Konopka saw the field immediately, playing on special teams and working his way into the lineup as a superback. He only had one catch, for six yards, as well as having a trick-play touchdown called back -- the same one that sprung Paul Jorgensen last season, but an illegal formation penalty brought it back. As a sophomore, he was back to offensive line, which is kind of lame because I'd bet he was recruited to Northwestern with the promise of playing superback -- he was recruited by Northwestern's superback coach -- but, he's, like, kinda good at it. With Al Netter graduating, Patrick Ward took over the left tackle spot, leaving an opening at right tackle, and Konopka seized it, beating 6'7, 315-pound senior Chuck Porcelli for the starting gig.
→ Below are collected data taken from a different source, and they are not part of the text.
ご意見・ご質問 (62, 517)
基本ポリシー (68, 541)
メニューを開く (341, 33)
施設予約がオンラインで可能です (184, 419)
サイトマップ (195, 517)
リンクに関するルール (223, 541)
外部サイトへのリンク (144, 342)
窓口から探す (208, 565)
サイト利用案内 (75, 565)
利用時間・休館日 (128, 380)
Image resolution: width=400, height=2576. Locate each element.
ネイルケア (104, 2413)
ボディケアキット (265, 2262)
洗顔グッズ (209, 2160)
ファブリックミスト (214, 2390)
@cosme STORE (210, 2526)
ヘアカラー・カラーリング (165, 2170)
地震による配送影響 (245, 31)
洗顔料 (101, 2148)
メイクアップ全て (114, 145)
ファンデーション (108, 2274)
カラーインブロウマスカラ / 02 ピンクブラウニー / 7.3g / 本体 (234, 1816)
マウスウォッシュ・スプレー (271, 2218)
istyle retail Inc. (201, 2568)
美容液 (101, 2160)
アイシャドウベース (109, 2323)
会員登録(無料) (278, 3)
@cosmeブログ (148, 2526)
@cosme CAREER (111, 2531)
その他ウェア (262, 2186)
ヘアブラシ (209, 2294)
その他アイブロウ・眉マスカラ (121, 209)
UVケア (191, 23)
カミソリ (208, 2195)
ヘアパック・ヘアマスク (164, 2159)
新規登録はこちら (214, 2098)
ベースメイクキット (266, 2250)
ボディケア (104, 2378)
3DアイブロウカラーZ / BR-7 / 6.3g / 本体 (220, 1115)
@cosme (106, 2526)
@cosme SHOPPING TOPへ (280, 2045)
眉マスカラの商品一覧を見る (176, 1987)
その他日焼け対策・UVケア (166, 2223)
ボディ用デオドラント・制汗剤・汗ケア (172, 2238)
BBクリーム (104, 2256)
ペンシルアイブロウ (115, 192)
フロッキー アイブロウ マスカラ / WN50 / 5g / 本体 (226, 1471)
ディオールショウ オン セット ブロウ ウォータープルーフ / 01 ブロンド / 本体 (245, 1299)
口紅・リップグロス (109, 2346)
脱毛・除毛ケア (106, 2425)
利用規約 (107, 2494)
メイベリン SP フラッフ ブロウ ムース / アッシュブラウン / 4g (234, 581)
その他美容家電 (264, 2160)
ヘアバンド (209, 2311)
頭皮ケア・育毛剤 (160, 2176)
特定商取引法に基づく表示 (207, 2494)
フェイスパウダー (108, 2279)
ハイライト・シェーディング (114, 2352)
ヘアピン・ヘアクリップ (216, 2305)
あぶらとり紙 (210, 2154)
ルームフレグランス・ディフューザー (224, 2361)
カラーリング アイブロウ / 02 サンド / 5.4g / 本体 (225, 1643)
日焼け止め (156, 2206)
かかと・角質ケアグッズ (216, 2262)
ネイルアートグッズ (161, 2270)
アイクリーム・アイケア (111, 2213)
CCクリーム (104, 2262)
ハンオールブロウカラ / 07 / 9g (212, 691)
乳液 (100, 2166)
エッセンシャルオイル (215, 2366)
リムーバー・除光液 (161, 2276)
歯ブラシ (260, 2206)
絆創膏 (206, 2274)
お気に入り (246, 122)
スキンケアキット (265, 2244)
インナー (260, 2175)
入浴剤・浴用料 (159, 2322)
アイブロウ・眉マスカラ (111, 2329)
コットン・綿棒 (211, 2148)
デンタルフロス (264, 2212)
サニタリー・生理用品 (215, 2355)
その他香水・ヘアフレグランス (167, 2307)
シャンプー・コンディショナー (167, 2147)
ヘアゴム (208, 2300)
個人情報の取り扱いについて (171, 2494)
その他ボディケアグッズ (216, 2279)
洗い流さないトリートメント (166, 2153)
And he excelled during the year, rarely seeming a point of worry.
Anagram of choice
Discovering the Wildcats' true inner selves through spelling
Jack Konopka, anagrammed, is
Well, there are none which don't include the word "Jack", so, bummer. Way to have three k's in your name, bro.
Relevant musical selection
"Just a Friend", Biz Markie
Basically I saw the name of Konopka's high school and started singing this song to myself -- in a room, by myself, about a high school in suburban Illinois. Biz Markie is one of rap's silliest people, and although he wasn't a great rapper, he was funny, charismatic, and a huge part of defining hip-hop's culture when it was gaining mainstream traction. And I'll never, ever, ever get tired of hearing him sing the chorus here.
How he can help
I said up there that Konopka might be Northwestern's best player in a new role. Let me elaborate:
Saying it's important that Northwestern have a strong left tackle is like, an understatement. And Northwestern has been blessed: in 2008, the first in a string of bowl-eligible seasons, Al Netter started at left tackle, and he'd hold onto the spot for four years, making his way to the Super Bowl last year on the San Francisco 49ers' practice squad. And then Patrick Ward, at the time one of the most highly touted recruits in school history, slid over from right tackle to left tackle, doing a strong job in his only season protecting the blind side before signing with the Miami Dolphins.
Now, there's a gap. Ward's gone, and although Northwestern has the deepest, strongest corps of offensive linemen its ever had in its history -- I'll link to this by Inside NU again -- a lot of that is in the form of freshmen and redshirt freshman who have yet to play. Konopka is the only player on the team with a start at either tackle position.
Now, he'll be called upon to man that left tackle spot, one of the most important on the field. When Trevor Siemian's in the game, its important NU has somebody preventing him from getting tackled from his backside when he's dropped back to pass. And when Northwestern runs the option with Kain Colter, it's imperative that the dude on the left side of the line be athletic, strong, and smart.
Early returns on Konopka in both positions he's played indicate all three of those things. That's great news for Northwestern, but now Konopka has to go out on the field and prove he can be as effective in anchoring the line as he was in keeping things solid on the right side.
We have Konopka starting at left tackle, and its his position to lose.